Jennette met Dr. Christina this week, to take part in a research interview for Dr. Christina’s new book, which will address FGM and social activism.
You can watch the video on Youtube, but here is a summary of their conversation.
Perhaps we can start by you introducing yourself and telling us a little bit about your interest in FGM?
“I’ve been campaigning against FGM now for so long that I have to pinch myself…over 40 years! So I started before any legislation that we have, I’ve campaigned for legislation and amending legislation – working to support the legislation that is currently happening about safeguarding which will put a duty on every professional to act to protect children”

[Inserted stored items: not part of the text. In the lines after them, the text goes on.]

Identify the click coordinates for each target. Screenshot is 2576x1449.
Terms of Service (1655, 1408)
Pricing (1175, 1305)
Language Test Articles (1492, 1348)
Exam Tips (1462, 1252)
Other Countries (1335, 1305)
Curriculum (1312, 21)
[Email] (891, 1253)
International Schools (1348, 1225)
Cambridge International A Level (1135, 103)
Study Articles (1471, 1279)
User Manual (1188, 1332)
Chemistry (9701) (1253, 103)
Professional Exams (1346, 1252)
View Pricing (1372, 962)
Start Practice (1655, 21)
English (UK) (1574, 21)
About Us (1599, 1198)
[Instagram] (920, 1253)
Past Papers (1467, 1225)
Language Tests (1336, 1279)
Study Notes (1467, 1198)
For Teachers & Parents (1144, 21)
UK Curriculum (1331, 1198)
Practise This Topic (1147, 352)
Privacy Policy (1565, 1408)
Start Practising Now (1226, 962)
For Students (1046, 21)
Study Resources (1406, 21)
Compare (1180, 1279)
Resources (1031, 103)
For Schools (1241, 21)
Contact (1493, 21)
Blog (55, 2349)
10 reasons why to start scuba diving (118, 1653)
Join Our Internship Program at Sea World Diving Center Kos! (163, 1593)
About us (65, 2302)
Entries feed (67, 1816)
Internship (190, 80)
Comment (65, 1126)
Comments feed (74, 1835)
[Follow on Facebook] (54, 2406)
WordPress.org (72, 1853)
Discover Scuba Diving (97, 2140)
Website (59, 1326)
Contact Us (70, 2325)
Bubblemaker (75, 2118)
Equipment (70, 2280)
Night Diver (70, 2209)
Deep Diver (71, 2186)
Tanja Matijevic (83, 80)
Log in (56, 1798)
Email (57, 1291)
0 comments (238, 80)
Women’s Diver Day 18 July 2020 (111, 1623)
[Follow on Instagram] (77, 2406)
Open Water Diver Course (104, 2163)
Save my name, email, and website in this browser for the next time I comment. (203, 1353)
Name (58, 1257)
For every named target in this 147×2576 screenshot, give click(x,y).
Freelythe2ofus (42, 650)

“I’m passionate about FGM because I met a woman, I was her nurse, and I still feel to this day that I wasn’t equipped to give her the care she needed…in fact I was so frightened and shocked by the sight of her genitalia that when I saw it I fainted, and no carer wants to be in that position.
It was her third child, she was Egyptian and she was here with her husband who was a senior practitioner, and the hospital had agreed that he would perform the operation and then indeed sow her back up again…that experience never leaves you.”
“So I started campaigning to get a sense that in that hospital that this was wrong…which of course it was wrong. Doctors should not operate on their families, and something like this shouldn’t happen at all. I’ve been campaigning ever since.”
“With campaigning…I love jigsaws… life is one big jigsaw and if we all put our piece towards a goal we will get there. I’m hopeful that it won’t be long before the cutters stop their trade and maybe themselves become educators.”
So you’re hopeful that we will see a world free of FGM?
“Yes I’m optimistic. Even though the horror never leaves you, it’s not horror because I’m not a survivor… I came to this as a practitioner. But I would never like another practitioner to be unknowing and a woman who is in a situation like that to never receive the full care.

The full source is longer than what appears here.